Le journal social-démocrate donne un conseil à Hamon en prenant François Fillon comme exemple à ne pas suivre car il a cru « que les forces qui font le vainqueur d’une primaire sont les mêmes que celles qui élisent les présidents. » Hamon ne doit donc pas se reposer sur ses lauriers et doit axer sa campagne sur le rassemblement et l’union de la gauche afin qu’elle soit imposante au premier tour des présidentielles.
Les zones d’ombres dans le programme du vainqueur vont-elles lui porter préjudice ?

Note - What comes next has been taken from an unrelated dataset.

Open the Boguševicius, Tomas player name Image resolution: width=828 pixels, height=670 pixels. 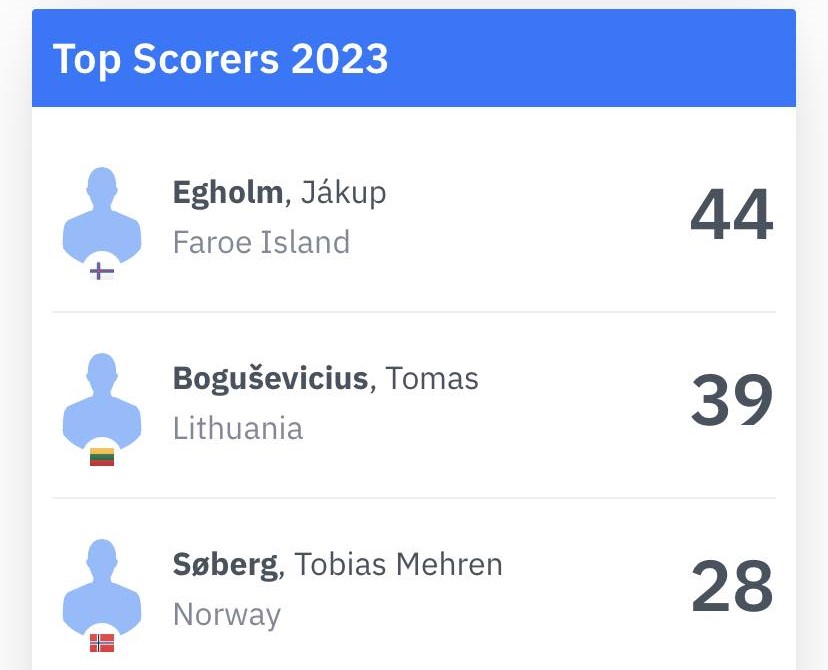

Libé dresse le portrait du candidat-élu à l’aide de deux atouts et d’un handicap. Il « a su créer une vraie ferveur autour de son programme et ses idées » et a su révéler « sa personnalité aux français ». En revanche, son programme peut être une épine dans le pied car des points d’ombre restent tels le moyen de financer le revenu universel ainsi que ses ambitions européennes pour la France ; sa politique peut paraître idéaliste et peut effrayer, à lui de rassurer les électeurs en étant le plus transparent sur ses méthodes pour arriver à tenir ses promesses. S’il n’y arrive pas, il sera nécessaire de penser à faire des compromis pour sauver la gauche.